Much has been written about John Mahnken as the definitive "early era" center at Georgetown. His immediate predecessor, largely forgotten, also set a high standard.
Bill Bornheimer arrived at Georgetown in the fall of 1939 as the tallest player to date (6-5) in the history of the program. A starting center on the freshman team of 1939-40, Bornheimer joined the varsity in 1940-41 and proceeded to make an immediate impact upon the scoring charts. Bornheimer's efforts inside paced the Hoyas as they marched to the most wins in the program's history to date, winning 16 of 20 games. Bornheimer led the team in scoring with an 8.4 points per game average, with a season high 15 in a 57-49 upset of Temple before 7,000 at Washington's Riverside Stadium, a record home crowd.
Bornheimer's junior season was also notable. His 23 points in a 76-33 rout of American set high hopes for the 1941-42 squad, but opposing teams soon focused on containing Bornheimer in the middle. While still contributing in rebounds and defensive pressure, Bornheimer managed just one double figure game the rest of the season, but nonetheless finished third in scoring with a comparable eight point average.

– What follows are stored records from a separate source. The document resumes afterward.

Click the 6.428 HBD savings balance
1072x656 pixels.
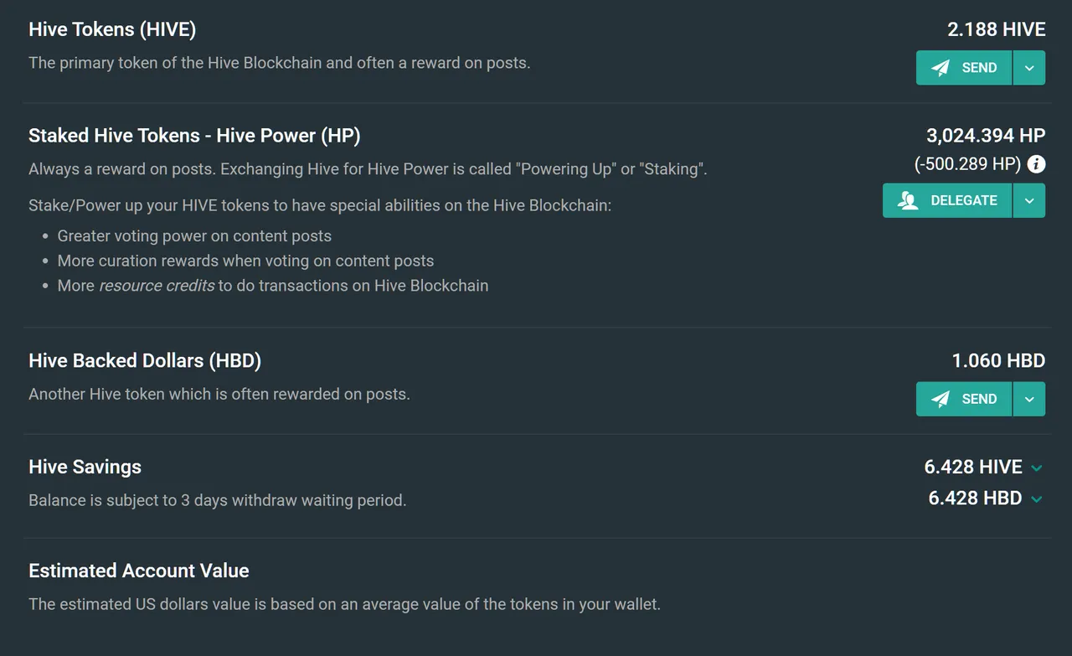(975, 498)
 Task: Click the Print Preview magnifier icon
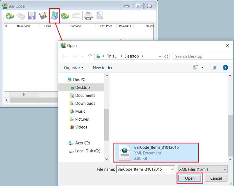click(99, 15)
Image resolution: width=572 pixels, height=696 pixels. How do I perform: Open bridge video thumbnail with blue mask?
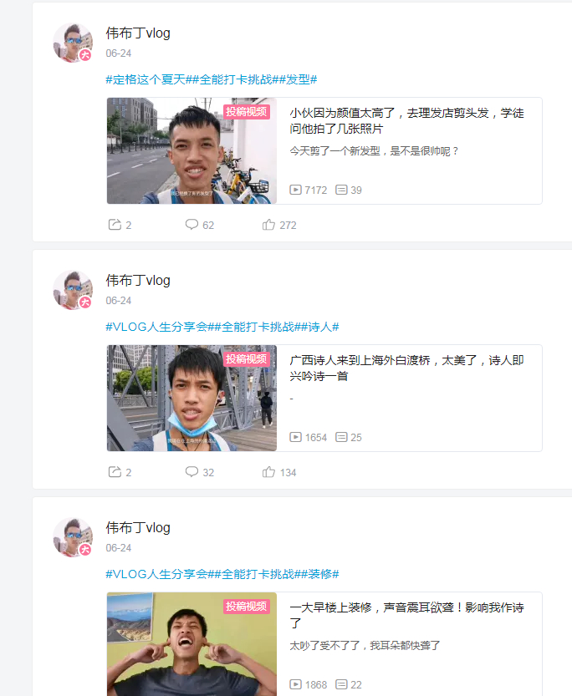click(x=192, y=399)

A promising senior season was cut short by the institution of an accelerated class schedule for the University during World War II. As a result, Bornheimer would graduate early in January 1943, unable to play for the varsity that went on to the NCAA finals. With height restrictions limiting his military draft status, Bornheimer spent 1943 playing in the fledgling American Basketball League, finishing second in scoring for the Harrisburg Senators. Bornheimer eventually went into military duty, and finished his basketball career after the war with the ABL's Jersey City Atoms. A younger brother, Jake, went on to play at Muhlenberg and later with the Philadelphia Warriors of the NBA.
Bornheimer averaged 8.2 points per game in his two season. Between 1928 and 1942, only one man, all-American Ed Hargaden (1932-35), posted a higher career average.